[PROBLEM DETAILS]: Copy the result of filtering the entries below for lines that include the string "click".

[Records from a collection]:
#####
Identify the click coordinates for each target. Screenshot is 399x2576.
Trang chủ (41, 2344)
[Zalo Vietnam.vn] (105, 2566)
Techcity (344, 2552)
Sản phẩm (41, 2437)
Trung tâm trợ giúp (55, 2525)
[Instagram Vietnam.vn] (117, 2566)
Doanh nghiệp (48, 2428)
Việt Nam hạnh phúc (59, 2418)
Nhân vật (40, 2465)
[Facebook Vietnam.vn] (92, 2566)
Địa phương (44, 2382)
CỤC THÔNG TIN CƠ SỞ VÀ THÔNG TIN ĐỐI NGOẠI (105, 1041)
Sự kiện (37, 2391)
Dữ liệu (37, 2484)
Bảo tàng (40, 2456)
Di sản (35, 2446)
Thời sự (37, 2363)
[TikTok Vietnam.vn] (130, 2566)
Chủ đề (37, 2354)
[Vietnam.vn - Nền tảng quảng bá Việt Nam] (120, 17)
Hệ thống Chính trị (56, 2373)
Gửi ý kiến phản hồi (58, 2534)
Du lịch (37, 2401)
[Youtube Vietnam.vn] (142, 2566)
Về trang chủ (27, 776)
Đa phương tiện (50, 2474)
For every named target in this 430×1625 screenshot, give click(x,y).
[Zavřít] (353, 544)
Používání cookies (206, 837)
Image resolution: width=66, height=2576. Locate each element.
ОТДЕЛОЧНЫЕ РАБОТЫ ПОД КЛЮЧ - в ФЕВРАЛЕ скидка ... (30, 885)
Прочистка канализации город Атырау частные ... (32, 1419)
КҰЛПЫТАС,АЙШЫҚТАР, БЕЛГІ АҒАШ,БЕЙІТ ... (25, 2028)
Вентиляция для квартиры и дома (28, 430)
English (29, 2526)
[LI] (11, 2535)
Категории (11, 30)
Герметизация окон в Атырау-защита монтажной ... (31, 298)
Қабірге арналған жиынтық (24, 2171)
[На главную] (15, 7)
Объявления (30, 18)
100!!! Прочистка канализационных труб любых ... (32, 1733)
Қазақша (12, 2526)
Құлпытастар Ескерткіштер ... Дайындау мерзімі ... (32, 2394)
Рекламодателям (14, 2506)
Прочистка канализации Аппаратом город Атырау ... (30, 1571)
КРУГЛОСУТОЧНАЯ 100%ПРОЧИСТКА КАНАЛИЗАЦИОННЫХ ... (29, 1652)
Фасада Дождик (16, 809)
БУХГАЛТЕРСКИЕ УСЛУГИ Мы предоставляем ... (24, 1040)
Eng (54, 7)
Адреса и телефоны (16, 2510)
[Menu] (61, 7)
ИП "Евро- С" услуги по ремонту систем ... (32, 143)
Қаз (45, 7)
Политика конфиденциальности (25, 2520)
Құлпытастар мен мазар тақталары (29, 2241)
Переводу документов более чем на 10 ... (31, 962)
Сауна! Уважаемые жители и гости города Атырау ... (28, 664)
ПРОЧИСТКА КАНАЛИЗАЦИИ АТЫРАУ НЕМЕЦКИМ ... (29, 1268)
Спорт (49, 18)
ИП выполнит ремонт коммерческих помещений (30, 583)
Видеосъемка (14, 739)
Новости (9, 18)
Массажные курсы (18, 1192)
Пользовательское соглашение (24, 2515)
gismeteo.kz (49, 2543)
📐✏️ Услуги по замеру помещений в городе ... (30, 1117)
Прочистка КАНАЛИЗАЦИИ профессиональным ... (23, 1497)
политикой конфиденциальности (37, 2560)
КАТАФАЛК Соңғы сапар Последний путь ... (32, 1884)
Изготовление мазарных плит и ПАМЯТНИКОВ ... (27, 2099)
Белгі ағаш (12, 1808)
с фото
#####
[RESULT OF THE TASK]:
Identify the click coordinates for each target. Screenshot is 399x2576.
For every named target in this 430×1625 screenshot, give click(x,y).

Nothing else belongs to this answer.